-- MATERIAL FOR THE TASK --
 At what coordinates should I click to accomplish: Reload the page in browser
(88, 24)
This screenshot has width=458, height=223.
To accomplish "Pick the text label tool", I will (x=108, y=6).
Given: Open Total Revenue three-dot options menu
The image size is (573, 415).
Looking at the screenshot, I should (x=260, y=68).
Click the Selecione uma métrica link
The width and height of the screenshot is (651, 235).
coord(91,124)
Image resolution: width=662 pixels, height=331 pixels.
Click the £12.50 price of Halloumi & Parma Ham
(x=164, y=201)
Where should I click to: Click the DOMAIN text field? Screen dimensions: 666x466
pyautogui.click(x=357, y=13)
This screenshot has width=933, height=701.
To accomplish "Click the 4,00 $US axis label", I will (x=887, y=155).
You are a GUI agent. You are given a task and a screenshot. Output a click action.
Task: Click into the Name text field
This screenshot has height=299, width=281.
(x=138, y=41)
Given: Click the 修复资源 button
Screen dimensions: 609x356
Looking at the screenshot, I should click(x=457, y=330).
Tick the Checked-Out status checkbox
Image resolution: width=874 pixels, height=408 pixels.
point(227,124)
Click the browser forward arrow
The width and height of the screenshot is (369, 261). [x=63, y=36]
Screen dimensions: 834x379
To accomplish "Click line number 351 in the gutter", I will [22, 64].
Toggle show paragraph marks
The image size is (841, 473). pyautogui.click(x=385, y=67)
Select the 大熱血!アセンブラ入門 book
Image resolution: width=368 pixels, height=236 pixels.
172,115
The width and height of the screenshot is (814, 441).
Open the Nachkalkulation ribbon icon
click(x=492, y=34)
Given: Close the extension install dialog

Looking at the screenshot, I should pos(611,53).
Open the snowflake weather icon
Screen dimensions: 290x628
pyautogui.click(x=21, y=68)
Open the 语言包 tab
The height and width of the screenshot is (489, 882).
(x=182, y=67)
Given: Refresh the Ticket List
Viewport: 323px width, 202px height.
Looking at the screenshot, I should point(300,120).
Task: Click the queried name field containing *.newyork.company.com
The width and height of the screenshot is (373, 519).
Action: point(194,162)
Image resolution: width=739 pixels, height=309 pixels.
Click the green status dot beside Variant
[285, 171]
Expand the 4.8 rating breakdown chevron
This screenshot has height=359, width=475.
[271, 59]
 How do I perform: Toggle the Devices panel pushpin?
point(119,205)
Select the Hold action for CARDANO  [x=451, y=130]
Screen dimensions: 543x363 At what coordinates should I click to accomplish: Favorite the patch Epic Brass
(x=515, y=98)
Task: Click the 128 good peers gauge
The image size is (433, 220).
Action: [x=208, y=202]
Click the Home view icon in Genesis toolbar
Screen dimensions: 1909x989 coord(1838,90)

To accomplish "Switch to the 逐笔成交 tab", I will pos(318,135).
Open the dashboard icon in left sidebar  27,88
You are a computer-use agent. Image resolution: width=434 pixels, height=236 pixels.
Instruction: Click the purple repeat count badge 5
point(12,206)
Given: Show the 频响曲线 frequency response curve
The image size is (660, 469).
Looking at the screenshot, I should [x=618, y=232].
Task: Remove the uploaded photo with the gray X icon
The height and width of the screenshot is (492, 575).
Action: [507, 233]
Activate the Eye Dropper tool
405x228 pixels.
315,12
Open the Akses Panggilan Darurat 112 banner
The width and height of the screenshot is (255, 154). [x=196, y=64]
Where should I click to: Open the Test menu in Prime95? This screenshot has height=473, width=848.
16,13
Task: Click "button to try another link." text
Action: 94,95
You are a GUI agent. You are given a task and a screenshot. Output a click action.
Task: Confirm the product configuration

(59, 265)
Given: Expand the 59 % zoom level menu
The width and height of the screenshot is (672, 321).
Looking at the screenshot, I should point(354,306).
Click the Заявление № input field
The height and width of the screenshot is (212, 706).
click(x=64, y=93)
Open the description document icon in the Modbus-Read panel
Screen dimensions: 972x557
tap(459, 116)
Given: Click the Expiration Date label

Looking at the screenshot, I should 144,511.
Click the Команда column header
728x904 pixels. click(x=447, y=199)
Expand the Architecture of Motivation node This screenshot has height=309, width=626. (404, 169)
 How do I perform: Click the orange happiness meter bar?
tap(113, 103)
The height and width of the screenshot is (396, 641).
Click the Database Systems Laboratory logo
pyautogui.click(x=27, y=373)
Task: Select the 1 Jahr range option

-- WHAT THE TASK ASKS --
Exact reproduction is required: output the lines from the start of the entries above through the line with "Given: Click the 修复资源 button".

-- SOLUTION TO THIS TASK --
 At what coordinates should I click to accomplish: Reload the page in browser
(88, 24)
This screenshot has width=458, height=223.
To accomplish "Pick the text label tool", I will (x=108, y=6).
Given: Open Total Revenue three-dot options menu
The image size is (573, 415).
Looking at the screenshot, I should (x=260, y=68).
Click the Selecione uma métrica link
The width and height of the screenshot is (651, 235).
coord(91,124)
Image resolution: width=662 pixels, height=331 pixels.
Click the £12.50 price of Halloumi & Parma Ham
(x=164, y=201)
Where should I click to: Click the DOMAIN text field? Screen dimensions: 666x466
pyautogui.click(x=357, y=13)
This screenshot has width=933, height=701.
To accomplish "Click the 4,00 $US axis label", I will (x=887, y=155).
You are a GUI agent. You are given a task and a screenshot. Output a click action.
Task: Click into the Name text field
This screenshot has height=299, width=281.
(x=138, y=41)
Given: Click the 修复资源 button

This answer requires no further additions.